** YOUR INSTRUCTIONS **
Please output the entries below without altering a single character.

**** RECORDS PROVIDED ****

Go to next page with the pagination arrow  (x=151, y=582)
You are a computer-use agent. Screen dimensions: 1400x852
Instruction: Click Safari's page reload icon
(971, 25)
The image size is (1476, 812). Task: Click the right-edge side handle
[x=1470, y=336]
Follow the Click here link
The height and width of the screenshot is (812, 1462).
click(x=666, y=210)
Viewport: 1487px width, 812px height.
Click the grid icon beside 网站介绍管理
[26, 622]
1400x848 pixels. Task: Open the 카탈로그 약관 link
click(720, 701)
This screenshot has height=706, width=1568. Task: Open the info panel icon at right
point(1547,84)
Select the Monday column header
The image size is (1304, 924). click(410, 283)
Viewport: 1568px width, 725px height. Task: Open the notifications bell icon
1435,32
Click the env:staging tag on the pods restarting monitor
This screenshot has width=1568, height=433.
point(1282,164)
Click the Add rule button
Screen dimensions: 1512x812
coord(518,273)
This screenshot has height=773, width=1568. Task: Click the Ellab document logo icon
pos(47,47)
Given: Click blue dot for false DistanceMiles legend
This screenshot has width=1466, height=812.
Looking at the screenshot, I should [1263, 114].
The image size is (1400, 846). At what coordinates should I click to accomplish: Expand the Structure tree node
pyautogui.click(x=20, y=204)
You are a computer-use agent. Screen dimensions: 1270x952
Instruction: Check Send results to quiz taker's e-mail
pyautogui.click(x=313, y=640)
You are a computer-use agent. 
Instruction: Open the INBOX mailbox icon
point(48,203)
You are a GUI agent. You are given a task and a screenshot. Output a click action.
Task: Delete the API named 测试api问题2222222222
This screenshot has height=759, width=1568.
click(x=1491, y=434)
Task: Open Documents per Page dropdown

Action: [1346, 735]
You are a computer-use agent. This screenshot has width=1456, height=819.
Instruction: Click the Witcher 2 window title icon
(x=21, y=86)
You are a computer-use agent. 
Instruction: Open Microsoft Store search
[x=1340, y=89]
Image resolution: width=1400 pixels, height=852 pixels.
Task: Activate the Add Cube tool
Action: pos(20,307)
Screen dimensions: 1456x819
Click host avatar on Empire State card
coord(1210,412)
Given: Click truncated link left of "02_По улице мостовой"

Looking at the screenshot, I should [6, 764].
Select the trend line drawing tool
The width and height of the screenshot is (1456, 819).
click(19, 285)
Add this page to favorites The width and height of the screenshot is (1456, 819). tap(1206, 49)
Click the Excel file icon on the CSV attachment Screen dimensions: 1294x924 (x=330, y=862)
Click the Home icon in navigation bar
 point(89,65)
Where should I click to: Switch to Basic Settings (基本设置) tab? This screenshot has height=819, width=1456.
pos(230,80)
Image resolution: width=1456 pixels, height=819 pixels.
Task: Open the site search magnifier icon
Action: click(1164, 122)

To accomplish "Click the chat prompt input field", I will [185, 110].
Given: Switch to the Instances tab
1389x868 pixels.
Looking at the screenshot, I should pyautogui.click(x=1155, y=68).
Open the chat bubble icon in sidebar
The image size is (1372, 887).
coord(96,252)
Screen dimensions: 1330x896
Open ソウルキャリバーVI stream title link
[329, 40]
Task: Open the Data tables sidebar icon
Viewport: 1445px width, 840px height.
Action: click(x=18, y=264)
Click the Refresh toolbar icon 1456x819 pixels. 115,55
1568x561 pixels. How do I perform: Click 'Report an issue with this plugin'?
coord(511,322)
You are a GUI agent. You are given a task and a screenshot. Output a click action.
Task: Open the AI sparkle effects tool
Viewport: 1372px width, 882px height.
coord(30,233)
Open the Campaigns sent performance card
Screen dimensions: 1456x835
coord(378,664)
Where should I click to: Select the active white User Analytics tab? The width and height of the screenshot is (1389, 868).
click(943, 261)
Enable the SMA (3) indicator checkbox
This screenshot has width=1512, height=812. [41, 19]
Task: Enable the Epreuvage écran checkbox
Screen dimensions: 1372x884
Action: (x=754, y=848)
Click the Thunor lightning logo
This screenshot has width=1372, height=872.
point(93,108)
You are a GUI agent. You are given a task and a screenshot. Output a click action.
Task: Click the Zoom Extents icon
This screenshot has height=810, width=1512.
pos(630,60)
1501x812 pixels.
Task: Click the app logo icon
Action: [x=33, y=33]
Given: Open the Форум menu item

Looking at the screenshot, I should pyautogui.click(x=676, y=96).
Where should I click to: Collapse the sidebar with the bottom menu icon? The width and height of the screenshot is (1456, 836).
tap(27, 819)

****

** EXERCISE RESPONSE **
Go to next page with the pagination arrow  (x=151, y=582)
You are a computer-use agent. Screen dimensions: 1400x852
Instruction: Click Safari's page reload icon
(971, 25)
The image size is (1476, 812). Task: Click the right-edge side handle
[x=1470, y=336]
Follow the Click here link
The height and width of the screenshot is (812, 1462).
click(x=666, y=210)
Viewport: 1487px width, 812px height.
Click the grid icon beside 网站介绍管理
[26, 622]
1400x848 pixels. Task: Open the 카탈로그 약관 link
click(720, 701)
This screenshot has height=706, width=1568. Task: Open the info panel icon at right
point(1547,84)
Select the Monday column header
The image size is (1304, 924). click(410, 283)
Viewport: 1568px width, 725px height. Task: Open the notifications bell icon
1435,32
Click the env:staging tag on the pods restarting monitor
This screenshot has width=1568, height=433.
point(1282,164)
Click the Add rule button
Screen dimensions: 1512x812
coord(518,273)
This screenshot has height=773, width=1568. Task: Click the Ellab document logo icon
pos(47,47)
Given: Click blue dot for false DistanceMiles legend
This screenshot has width=1466, height=812.
Looking at the screenshot, I should [1263, 114].
The image size is (1400, 846). At what coordinates should I click to accomplish: Expand the Structure tree node
pyautogui.click(x=20, y=204)
You are a computer-use agent. Screen dimensions: 1270x952
Instruction: Check Send results to quiz taker's e-mail
pyautogui.click(x=313, y=640)
You are a computer-use agent. 
Instruction: Open the INBOX mailbox icon
point(48,203)
You are a GUI agent. You are given a task and a screenshot. Output a click action.
Task: Delete the API named 测试api问题2222222222
This screenshot has height=759, width=1568.
click(x=1491, y=434)
Task: Open Documents per Page dropdown

Action: [1346, 735]
You are a computer-use agent. This screenshot has width=1456, height=819.
Instruction: Click the Witcher 2 window title icon
(x=21, y=86)
You are a computer-use agent. 
Instruction: Open Microsoft Store search
[x=1340, y=89]
Image resolution: width=1400 pixels, height=852 pixels.
Task: Activate the Add Cube tool
Action: pos(20,307)
Screen dimensions: 1456x819
Click host avatar on Empire State card
coord(1210,412)
Given: Click truncated link left of "02_По улице мостовой"

Looking at the screenshot, I should [6, 764].
Select the trend line drawing tool
The width and height of the screenshot is (1456, 819).
click(19, 285)
Add this page to favorites The width and height of the screenshot is (1456, 819). tap(1206, 49)
Click the Excel file icon on the CSV attachment Screen dimensions: 1294x924 (x=330, y=862)
Click the Home icon in navigation bar
 point(89,65)
Where should I click to: Switch to Basic Settings (基本设置) tab? This screenshot has height=819, width=1456.
pos(230,80)
Image resolution: width=1456 pixels, height=819 pixels.
Task: Open the site search magnifier icon
Action: click(1164, 122)

To accomplish "Click the chat prompt input field", I will [185, 110].
Given: Switch to the Instances tab
1389x868 pixels.
Looking at the screenshot, I should pyautogui.click(x=1155, y=68).
Open the chat bubble icon in sidebar
The image size is (1372, 887).
coord(96,252)
Screen dimensions: 1330x896
Open ソウルキャリバーVI stream title link
[329, 40]
Task: Open the Data tables sidebar icon
Viewport: 1445px width, 840px height.
Action: click(x=18, y=264)
Click the Refresh toolbar icon 1456x819 pixels. 115,55
1568x561 pixels. How do I perform: Click 'Report an issue with this plugin'?
coord(511,322)
You are a GUI agent. You are given a task and a screenshot. Output a click action.
Task: Open the AI sparkle effects tool
Viewport: 1372px width, 882px height.
coord(30,233)
Open the Campaigns sent performance card
Screen dimensions: 1456x835
coord(378,664)
Where should I click to: Select the active white User Analytics tab? The width and height of the screenshot is (1389, 868).
click(943, 261)
Enable the SMA (3) indicator checkbox
This screenshot has width=1512, height=812. [41, 19]
Task: Enable the Epreuvage écran checkbox
Screen dimensions: 1372x884
Action: (x=754, y=848)
Click the Thunor lightning logo
This screenshot has width=1372, height=872.
point(93,108)
You are a GUI agent. You are given a task and a screenshot. Output a click action.
Task: Click the Zoom Extents icon
This screenshot has height=810, width=1512.
pos(630,60)
1501x812 pixels.
Task: Click the app logo icon
Action: [x=33, y=33]
Given: Open the Форум menu item

Looking at the screenshot, I should pyautogui.click(x=676, y=96).
Where should I click to: Collapse the sidebar with the bottom menu icon? The width and height of the screenshot is (1456, 836).
tap(27, 819)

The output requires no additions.